Word and element pointing entries:
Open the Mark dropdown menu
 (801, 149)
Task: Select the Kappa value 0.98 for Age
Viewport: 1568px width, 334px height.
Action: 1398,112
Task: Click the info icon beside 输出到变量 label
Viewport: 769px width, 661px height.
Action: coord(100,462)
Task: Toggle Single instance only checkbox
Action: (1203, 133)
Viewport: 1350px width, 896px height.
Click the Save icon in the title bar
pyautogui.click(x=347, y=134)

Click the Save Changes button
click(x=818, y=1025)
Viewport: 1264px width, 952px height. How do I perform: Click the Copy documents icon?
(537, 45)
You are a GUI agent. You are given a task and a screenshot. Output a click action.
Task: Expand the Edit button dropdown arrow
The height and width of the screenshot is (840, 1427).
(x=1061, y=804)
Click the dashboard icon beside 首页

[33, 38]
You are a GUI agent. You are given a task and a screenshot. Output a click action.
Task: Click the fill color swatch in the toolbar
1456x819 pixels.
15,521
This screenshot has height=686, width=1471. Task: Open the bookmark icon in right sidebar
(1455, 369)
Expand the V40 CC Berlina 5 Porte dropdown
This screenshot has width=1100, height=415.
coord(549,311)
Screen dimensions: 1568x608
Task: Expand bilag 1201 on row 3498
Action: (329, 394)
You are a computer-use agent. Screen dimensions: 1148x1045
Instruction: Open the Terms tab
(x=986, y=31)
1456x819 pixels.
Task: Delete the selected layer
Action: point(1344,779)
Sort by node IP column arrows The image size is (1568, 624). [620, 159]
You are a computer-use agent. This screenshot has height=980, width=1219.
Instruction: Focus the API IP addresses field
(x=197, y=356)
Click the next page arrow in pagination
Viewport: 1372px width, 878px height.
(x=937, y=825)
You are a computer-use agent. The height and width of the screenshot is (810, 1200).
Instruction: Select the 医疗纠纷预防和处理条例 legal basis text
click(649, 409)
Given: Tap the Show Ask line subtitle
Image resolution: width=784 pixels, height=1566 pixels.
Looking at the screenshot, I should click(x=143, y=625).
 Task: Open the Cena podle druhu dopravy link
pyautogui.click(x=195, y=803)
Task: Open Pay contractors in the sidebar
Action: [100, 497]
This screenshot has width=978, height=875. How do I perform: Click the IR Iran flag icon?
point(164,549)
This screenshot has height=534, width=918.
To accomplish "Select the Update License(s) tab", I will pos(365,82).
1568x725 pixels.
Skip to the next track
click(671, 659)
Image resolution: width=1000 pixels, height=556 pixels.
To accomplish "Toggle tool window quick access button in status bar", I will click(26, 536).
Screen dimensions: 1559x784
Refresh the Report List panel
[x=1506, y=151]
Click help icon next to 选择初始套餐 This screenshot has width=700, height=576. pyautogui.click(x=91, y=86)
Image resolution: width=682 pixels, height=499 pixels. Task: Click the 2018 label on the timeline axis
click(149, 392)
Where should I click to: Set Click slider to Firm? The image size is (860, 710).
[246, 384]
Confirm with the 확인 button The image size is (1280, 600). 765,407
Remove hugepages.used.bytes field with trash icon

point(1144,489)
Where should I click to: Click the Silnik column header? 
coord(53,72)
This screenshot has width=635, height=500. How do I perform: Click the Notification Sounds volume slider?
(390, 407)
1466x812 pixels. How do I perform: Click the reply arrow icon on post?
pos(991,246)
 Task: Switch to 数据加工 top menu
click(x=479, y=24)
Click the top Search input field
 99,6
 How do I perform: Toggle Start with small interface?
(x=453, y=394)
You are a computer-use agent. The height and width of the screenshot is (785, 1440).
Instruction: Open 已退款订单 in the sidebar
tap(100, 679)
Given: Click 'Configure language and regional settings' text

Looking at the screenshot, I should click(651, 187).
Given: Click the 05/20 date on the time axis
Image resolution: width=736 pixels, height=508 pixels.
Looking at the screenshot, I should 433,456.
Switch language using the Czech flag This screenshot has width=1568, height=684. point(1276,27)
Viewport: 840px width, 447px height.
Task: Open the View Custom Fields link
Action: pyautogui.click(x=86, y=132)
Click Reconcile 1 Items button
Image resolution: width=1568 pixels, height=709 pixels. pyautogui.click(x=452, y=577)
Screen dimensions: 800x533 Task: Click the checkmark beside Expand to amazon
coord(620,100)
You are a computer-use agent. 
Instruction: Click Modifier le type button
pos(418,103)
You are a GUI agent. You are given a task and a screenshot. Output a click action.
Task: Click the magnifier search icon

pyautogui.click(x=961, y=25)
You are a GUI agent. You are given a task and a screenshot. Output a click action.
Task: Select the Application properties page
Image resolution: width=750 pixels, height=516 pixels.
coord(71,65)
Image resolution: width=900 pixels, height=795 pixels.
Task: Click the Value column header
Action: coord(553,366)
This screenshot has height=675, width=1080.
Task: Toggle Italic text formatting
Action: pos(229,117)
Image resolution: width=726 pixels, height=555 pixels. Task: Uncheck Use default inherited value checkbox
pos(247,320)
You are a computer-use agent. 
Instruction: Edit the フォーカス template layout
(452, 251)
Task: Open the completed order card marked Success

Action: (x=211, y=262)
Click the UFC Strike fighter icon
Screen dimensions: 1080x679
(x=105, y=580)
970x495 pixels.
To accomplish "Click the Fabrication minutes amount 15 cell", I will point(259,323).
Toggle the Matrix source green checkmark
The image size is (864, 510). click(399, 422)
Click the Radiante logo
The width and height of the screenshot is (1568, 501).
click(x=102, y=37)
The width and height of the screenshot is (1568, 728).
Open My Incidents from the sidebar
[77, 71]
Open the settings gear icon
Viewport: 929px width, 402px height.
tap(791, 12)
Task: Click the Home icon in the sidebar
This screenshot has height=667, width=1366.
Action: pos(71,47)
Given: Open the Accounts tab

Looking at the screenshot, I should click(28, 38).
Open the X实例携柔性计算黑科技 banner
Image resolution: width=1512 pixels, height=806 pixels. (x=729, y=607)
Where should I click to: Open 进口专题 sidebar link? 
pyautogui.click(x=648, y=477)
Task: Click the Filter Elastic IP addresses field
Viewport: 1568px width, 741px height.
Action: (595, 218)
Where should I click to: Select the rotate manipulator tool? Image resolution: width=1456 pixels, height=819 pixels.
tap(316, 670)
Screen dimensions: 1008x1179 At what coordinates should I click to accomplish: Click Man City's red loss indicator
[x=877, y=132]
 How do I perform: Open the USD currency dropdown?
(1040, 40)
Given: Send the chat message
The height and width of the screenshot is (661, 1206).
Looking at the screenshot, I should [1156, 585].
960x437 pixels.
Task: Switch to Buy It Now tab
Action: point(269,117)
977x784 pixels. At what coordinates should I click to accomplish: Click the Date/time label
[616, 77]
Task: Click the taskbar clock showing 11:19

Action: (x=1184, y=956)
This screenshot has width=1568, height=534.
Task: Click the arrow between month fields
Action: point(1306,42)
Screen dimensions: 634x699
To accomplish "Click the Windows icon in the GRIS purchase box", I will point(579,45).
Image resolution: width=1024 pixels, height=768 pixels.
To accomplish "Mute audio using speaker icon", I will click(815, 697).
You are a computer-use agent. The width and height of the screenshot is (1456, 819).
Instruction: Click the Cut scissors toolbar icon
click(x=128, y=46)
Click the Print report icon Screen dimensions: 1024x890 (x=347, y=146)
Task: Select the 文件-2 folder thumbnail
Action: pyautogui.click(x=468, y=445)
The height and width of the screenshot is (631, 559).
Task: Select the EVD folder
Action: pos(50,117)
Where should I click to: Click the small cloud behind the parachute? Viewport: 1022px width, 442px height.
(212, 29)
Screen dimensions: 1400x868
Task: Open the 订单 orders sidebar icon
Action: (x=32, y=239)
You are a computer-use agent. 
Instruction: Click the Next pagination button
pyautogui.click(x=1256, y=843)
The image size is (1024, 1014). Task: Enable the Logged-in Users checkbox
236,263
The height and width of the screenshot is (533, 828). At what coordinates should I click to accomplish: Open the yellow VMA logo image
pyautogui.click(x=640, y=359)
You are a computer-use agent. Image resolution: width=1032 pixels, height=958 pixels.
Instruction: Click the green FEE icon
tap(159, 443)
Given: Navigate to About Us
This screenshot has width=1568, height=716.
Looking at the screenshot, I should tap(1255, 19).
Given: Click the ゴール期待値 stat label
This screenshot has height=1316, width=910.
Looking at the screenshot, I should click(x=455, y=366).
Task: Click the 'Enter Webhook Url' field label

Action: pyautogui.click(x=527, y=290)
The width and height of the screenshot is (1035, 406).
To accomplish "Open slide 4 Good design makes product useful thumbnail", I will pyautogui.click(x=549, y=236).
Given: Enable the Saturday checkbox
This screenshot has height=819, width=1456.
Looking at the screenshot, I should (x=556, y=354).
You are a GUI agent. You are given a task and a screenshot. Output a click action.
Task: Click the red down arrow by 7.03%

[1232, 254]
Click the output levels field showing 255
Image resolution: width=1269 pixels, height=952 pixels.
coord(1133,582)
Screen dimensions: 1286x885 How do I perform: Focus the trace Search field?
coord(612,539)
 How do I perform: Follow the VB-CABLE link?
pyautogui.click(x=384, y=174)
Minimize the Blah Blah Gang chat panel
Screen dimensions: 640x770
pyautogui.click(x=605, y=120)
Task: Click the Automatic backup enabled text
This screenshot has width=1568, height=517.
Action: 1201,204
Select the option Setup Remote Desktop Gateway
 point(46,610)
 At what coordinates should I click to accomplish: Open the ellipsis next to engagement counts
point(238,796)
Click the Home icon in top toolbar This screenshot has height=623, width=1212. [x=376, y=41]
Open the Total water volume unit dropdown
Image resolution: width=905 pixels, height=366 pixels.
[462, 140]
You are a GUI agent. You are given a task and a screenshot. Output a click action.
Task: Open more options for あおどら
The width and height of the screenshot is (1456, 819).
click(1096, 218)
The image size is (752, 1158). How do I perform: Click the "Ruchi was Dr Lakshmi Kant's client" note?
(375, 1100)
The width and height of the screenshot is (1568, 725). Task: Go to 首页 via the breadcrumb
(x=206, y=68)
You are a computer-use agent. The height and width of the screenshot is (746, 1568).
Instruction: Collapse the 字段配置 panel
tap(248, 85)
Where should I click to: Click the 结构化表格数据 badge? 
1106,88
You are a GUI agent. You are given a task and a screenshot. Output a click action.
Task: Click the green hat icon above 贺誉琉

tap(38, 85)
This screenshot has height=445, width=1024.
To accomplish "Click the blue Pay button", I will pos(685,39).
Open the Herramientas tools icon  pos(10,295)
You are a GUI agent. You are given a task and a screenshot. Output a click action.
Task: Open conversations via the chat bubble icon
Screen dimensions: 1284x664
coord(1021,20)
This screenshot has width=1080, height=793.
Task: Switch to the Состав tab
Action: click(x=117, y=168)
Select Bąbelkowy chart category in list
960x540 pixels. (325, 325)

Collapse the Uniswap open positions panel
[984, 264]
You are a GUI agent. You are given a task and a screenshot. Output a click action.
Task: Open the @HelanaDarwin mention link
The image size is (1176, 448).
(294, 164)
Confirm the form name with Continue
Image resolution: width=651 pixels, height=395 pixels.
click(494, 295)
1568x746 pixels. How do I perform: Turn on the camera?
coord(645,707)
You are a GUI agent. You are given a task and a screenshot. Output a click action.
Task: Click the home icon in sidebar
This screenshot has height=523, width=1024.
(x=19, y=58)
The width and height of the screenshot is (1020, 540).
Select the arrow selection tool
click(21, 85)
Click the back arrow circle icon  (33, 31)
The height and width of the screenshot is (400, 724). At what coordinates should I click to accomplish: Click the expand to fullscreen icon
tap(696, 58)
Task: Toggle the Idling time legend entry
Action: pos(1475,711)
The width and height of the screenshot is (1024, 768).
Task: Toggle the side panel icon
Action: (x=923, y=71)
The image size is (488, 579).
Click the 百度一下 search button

# TASK TO CARRY OUT:
Return the lines of the listing verbatim, beginning at the line that contains "Screen dimensions: 1286x885" and stopping after the line that contains "coord(612,539)".

# THE OUTPUT:
Screen dimensions: 1286x885 How do I perform: Focus the trace Search field?
coord(612,539)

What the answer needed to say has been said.